--- Start of Data section ---

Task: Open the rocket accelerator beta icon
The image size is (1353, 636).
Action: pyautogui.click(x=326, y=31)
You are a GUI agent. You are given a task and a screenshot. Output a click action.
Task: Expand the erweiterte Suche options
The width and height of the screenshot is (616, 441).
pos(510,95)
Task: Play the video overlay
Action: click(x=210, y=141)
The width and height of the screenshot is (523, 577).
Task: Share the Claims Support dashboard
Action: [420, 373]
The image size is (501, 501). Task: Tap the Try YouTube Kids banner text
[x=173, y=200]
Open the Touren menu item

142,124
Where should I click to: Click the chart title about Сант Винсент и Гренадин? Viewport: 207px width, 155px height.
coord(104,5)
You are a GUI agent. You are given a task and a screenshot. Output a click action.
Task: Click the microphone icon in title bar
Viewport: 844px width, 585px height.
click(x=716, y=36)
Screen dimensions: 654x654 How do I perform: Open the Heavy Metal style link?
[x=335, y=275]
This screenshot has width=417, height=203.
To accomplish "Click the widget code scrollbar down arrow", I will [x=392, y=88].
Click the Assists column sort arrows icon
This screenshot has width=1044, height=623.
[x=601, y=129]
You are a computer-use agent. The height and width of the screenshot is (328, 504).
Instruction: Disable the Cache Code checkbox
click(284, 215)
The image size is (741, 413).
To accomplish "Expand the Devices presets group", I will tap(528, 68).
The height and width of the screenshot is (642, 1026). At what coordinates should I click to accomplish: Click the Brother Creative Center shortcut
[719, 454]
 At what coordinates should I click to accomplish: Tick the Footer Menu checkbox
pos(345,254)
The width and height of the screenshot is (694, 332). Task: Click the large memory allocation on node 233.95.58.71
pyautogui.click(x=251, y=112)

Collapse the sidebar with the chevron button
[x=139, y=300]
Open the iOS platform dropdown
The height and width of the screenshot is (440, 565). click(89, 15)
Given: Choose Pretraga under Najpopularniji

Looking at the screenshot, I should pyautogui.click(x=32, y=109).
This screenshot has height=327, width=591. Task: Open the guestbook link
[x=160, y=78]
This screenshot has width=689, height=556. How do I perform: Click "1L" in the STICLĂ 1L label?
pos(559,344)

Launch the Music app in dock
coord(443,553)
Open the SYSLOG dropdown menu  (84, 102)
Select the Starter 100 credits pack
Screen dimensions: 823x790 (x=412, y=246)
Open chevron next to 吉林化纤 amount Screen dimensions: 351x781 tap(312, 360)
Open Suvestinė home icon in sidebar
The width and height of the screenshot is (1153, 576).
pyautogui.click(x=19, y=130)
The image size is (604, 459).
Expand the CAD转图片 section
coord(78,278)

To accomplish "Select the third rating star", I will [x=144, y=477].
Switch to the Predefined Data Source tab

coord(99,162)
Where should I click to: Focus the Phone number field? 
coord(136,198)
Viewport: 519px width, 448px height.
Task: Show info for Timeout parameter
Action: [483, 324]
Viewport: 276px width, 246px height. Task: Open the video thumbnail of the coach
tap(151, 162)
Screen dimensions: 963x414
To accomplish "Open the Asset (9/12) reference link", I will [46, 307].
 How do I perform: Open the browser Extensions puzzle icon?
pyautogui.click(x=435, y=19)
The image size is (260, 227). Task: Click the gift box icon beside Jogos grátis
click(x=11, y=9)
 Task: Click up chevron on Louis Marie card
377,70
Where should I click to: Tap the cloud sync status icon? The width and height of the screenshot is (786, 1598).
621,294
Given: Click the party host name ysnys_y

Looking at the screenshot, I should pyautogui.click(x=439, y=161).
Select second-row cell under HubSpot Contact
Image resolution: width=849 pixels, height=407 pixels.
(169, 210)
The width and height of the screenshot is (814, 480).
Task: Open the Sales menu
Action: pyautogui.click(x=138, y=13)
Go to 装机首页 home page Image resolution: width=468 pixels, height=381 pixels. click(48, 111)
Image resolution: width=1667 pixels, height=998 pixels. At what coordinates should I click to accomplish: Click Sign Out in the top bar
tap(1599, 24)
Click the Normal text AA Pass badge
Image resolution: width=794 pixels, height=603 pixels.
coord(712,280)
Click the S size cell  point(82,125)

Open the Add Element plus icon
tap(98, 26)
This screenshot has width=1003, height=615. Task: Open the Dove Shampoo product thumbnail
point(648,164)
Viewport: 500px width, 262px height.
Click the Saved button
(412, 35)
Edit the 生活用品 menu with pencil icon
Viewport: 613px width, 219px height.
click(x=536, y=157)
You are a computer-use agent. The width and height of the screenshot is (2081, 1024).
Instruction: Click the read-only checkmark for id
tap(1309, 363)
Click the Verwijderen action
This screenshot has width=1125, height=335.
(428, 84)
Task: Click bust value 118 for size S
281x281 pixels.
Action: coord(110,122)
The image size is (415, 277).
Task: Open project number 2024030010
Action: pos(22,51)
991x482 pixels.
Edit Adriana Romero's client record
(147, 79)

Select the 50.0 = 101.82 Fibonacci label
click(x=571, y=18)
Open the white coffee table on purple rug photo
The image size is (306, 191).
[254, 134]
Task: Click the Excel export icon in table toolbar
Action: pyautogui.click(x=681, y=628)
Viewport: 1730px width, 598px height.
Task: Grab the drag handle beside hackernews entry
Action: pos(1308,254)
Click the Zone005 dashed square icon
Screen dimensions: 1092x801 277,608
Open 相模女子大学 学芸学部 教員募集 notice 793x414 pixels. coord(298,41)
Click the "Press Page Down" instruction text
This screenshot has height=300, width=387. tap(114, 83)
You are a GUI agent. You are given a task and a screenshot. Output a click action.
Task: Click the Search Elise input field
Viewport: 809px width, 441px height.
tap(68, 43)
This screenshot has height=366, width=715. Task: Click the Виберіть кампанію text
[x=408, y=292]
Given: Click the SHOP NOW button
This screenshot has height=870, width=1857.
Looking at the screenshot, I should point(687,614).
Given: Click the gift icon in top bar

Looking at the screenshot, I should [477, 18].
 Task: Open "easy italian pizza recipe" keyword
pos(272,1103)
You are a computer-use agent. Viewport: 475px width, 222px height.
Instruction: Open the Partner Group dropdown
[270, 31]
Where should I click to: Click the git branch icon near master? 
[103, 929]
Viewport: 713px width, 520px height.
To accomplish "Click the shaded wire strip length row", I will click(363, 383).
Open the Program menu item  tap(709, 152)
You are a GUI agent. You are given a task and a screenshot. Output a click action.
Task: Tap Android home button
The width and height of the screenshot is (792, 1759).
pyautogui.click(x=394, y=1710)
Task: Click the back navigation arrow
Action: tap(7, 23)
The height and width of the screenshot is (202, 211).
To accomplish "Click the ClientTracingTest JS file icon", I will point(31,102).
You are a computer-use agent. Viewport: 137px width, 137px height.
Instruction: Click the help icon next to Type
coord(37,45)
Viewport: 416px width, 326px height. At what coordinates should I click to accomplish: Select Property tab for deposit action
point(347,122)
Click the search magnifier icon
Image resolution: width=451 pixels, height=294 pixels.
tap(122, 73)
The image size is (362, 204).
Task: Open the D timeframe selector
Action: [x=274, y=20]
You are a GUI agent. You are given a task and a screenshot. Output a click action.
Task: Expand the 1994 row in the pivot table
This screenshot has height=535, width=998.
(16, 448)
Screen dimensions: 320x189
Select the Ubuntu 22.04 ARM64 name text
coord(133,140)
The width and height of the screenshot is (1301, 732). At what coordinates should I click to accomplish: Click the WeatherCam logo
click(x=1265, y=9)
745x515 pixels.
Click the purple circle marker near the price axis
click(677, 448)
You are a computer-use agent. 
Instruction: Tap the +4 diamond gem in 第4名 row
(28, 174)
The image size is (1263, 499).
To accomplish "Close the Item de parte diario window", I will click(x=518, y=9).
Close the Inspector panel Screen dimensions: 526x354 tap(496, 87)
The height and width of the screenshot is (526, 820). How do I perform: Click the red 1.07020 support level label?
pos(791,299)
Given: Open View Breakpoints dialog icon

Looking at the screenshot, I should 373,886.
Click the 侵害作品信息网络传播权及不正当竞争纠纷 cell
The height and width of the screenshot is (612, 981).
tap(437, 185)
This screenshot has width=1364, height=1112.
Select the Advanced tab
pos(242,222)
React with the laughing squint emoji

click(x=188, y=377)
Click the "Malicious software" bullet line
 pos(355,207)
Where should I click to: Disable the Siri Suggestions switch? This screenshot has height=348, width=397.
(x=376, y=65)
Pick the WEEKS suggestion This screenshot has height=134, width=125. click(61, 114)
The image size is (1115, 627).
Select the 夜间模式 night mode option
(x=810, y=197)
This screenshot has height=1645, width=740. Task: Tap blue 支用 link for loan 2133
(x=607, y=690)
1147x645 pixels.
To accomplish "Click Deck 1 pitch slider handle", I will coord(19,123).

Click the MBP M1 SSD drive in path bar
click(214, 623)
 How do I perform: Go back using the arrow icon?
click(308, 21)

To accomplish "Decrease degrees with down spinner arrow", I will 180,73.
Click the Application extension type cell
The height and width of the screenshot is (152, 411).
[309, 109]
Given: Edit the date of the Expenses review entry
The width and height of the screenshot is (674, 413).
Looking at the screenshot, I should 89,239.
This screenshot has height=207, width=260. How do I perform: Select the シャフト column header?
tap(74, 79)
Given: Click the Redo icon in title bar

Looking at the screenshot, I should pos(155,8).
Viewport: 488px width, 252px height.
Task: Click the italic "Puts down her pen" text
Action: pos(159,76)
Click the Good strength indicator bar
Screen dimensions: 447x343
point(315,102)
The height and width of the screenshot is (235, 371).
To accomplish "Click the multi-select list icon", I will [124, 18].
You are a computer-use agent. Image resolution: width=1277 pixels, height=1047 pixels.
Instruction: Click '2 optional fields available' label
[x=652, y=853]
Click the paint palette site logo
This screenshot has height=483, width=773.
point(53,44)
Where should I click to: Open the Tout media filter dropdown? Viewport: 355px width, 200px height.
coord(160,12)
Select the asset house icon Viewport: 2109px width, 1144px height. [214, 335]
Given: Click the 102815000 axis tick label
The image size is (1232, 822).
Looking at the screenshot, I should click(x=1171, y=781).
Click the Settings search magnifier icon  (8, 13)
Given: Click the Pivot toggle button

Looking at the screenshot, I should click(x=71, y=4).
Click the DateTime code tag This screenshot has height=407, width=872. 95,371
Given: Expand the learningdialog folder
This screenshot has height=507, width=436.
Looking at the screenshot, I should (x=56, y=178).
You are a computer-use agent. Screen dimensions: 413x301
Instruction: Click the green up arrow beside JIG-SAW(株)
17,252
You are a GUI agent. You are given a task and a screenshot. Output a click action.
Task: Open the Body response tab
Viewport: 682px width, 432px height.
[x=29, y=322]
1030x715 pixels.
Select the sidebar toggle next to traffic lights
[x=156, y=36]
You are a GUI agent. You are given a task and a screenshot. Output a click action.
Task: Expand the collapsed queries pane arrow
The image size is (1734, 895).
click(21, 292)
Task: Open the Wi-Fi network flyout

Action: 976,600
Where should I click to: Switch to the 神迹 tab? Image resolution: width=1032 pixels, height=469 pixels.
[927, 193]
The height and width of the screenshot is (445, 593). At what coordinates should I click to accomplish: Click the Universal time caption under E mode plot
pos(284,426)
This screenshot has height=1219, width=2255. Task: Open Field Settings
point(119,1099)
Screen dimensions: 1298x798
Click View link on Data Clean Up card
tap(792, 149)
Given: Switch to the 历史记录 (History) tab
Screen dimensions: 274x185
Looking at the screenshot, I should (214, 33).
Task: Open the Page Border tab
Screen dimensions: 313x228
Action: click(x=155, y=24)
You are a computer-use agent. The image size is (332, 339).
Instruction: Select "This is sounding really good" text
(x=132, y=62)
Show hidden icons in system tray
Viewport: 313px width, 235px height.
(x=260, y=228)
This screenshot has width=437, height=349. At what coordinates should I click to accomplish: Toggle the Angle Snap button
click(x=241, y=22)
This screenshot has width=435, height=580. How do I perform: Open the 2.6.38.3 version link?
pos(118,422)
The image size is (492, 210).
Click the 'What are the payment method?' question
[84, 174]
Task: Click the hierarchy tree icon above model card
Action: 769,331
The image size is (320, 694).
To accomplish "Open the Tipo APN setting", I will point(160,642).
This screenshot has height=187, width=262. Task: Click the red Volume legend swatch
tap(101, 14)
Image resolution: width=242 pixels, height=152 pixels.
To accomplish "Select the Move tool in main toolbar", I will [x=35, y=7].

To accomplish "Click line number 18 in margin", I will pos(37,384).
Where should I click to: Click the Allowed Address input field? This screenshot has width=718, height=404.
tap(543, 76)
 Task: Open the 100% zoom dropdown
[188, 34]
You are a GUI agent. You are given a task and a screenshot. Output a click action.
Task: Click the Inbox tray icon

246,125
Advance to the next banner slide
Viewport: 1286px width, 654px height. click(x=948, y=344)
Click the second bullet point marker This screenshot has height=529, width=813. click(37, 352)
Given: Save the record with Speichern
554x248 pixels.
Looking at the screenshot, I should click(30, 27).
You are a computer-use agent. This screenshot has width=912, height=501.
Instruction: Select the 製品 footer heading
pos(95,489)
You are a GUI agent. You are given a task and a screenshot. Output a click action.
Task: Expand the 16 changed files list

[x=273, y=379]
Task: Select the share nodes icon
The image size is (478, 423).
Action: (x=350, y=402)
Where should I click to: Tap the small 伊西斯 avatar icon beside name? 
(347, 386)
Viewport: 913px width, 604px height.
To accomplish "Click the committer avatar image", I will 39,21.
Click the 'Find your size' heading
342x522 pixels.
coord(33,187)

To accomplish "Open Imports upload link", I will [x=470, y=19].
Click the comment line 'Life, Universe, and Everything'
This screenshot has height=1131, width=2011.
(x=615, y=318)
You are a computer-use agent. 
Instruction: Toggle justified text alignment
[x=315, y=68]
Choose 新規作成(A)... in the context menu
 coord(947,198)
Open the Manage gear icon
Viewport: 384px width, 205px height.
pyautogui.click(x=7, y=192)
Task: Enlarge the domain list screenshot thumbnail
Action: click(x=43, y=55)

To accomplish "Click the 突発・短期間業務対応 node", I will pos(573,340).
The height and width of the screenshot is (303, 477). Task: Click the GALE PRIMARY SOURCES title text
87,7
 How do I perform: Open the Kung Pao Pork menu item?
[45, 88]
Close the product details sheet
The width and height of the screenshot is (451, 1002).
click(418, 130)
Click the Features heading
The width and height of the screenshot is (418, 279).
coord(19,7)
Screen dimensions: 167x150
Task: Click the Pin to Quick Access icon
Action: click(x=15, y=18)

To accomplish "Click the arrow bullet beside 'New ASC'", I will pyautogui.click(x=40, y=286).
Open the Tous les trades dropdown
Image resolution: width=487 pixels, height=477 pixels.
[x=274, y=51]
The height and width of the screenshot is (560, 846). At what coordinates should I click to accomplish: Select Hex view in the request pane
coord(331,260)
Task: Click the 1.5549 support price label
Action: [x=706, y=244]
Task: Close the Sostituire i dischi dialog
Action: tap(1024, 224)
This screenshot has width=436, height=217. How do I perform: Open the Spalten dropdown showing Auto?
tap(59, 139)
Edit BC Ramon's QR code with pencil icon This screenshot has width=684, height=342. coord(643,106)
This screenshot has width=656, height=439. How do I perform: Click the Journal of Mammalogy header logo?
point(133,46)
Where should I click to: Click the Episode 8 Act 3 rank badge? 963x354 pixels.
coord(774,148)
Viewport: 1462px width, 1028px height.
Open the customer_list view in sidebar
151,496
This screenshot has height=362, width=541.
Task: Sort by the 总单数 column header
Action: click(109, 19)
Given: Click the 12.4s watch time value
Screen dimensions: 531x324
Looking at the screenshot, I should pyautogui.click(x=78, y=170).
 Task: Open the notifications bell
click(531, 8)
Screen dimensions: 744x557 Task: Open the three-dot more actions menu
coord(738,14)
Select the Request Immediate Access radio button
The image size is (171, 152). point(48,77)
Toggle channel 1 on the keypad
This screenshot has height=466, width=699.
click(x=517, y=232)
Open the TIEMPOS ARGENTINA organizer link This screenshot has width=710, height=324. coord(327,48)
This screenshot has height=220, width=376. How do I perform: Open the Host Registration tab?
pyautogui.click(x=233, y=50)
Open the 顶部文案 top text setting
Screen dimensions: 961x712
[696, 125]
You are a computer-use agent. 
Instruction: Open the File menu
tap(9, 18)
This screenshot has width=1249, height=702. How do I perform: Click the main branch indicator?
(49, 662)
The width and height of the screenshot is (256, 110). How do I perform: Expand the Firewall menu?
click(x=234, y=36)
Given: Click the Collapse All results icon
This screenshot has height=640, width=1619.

--- End of Data section ---

[What you have to do]:
Could you write out the items word for word, beginning at the line that has "Select second-row cell under HubSpot Contact" and stopping after the line with "click(x=536, y=157)"?

[Task response]:
Select second-row cell under HubSpot Contact
Image resolution: width=849 pixels, height=407 pixels.
(169, 210)
The width and height of the screenshot is (814, 480).
Task: Open the Sales menu
Action: pyautogui.click(x=138, y=13)
Go to 装机首页 home page Image resolution: width=468 pixels, height=381 pixels. click(48, 111)
Image resolution: width=1667 pixels, height=998 pixels. At what coordinates should I click to accomplish: Click Sign Out in the top bar
tap(1599, 24)
Click the Normal text AA Pass badge
Image resolution: width=794 pixels, height=603 pixels.
coord(712,280)
Click the S size cell  point(82,125)

Open the Add Element plus icon
tap(98, 26)
This screenshot has width=1003, height=615. Task: Open the Dove Shampoo product thumbnail
point(648,164)
Viewport: 500px width, 262px height.
Click the Saved button
(412, 35)
Edit the 生活用品 menu with pencil icon
Viewport: 613px width, 219px height.
click(x=536, y=157)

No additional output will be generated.